On Monday I started the way experiments always start: making solutions. I discovered that the 10 x PBS was supporting a flourishing crop of mold. I made fresh 10 x PBS and then 1x PBS, PBS supplemented with 0.5 M NaCl, and PBS supplemented with 0.2% Triton X-100. The latter is a detergent much used in biology. And oh yes, by PBS, I mean phosphate-buffered saline, a more or less universal solution for manipulating bits of organisms in the lab, especially when the bits in question are not required to do anything beyond keep their structure. I also needed to remove flotsam had washed up around the Vibratome, the thing not having been used in an age. I made sure that despite its long slumber the Vibratome still vibrated, and I found super glue, applicator sticks, 6-well dishes, and small transfer pipettes. I laid out a red dining hall tray next to the Vibratome and soaked a small pile of paper towels on the tray to serve as a moist cutting surface.

Then I got the seedlings from the dark room. Carefully unrolling the jelly roll far enough to expose a few seedlings, I chose one with a straight root and placed it on the wet towels. I put a thin layer of gel-type superglue on the Vibratome stub, cut the root about 7 mm from the tip, and placed the tip segment on the glue, nudging the segment so it aligned perpendicular to the blade. I waited 20 seconds and then covered the now solidly glued-down root segment with a mL or so of PBS. At that point, I aligned the blade and started slicing. I transferred the slices (which are about 0.1 mm thick) to two wells of PBS. I got about 8 sections per root, so I sliced 3 roots, for 12 sections per well.

I moved sections in one well to 0.5 M NaCl for 1 h and then into 0.2% Triton X-1oo for another hour, followed by three rinses in PBS. The sections in the other well were just moved from PBS to PBS. Over the next few days, I dehydrated the sections, moved them from the 6-well plate to small glass vials, infiltrated them in tertiary butanol, and then freeze dried them. I had been worried about the pump for the freeze drier but this time the vacuum was almost as good as new. The sections are bone dry in the vials, waiting for me to mount them for scanning electron microscopy. Next week.

What I am doing here is seeing whether the salt and detergent soaks will rid the sections of the cytoplasmic debris that likes to obscure the cell walls in maize roots. For the experiment I plan, I need to observe the cell wall. If the debris shrugs at my salt and triton double whammy then I will have to try more intense (and expensive) things, such as protease K. Results to follow next weekend!

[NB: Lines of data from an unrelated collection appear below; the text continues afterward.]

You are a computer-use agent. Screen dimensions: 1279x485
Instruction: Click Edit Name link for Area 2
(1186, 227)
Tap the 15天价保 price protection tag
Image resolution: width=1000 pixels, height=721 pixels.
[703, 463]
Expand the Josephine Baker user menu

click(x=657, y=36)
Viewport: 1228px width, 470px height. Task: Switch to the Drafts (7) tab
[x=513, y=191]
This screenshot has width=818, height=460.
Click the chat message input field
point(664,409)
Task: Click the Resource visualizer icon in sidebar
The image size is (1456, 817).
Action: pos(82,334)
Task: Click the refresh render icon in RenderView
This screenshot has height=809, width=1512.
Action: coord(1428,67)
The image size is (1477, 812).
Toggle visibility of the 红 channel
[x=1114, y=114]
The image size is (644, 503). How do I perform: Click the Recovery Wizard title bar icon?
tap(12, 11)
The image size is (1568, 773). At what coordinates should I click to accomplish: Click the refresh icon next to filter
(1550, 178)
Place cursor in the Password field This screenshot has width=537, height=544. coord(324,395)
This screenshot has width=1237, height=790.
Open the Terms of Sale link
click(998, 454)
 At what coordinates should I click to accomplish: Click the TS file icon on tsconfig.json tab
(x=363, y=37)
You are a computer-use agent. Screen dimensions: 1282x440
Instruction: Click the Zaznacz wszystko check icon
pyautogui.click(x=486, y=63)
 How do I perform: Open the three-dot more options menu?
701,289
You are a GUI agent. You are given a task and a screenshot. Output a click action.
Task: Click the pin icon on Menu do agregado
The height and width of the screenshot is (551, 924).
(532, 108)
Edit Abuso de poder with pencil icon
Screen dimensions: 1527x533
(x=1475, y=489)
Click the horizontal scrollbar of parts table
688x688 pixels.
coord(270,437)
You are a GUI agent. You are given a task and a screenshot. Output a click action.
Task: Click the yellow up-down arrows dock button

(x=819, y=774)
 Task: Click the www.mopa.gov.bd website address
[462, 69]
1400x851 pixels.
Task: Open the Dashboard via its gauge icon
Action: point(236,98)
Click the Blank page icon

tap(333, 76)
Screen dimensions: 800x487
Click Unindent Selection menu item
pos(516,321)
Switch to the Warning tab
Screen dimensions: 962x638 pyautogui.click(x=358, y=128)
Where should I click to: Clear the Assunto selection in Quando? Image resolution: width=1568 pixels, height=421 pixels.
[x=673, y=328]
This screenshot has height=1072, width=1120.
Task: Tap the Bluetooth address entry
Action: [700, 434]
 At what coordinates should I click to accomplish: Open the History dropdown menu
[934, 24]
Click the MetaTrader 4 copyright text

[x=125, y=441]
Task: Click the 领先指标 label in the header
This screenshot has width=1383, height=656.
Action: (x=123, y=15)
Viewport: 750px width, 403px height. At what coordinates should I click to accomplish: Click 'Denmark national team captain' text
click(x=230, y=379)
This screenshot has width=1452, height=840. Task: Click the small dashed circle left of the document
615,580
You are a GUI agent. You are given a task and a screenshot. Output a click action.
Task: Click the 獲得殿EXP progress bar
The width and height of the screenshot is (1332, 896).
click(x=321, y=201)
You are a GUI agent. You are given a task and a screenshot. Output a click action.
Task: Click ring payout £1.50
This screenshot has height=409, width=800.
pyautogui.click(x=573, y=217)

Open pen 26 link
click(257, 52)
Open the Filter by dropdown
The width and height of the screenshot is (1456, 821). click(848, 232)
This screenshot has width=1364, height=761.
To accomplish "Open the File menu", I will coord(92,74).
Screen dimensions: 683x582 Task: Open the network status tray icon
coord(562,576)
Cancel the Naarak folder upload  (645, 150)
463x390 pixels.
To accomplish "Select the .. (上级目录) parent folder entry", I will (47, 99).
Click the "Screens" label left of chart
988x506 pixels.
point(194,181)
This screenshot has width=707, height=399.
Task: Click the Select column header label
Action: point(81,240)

Full disclosure: This spurt of labbing follows on from what I was doing, and blogging about, almost two years ago and before. In the fall of 2017 and spring of 2018, I figured out to do an experiment on maize roots. This was a new system for me and required ironing out a kink or ten. I blogged about this in perhaps excessive detail. I got the system sorted out and started to accumulate actual data and I ought to have continued right on through that summer (of 2018). But I didn’t. There was one thing, and then there was another; the time seems to have been consumed like an ice cream cone — gone before it could even melt. I am happy, and a little nervous, to be getting back at last.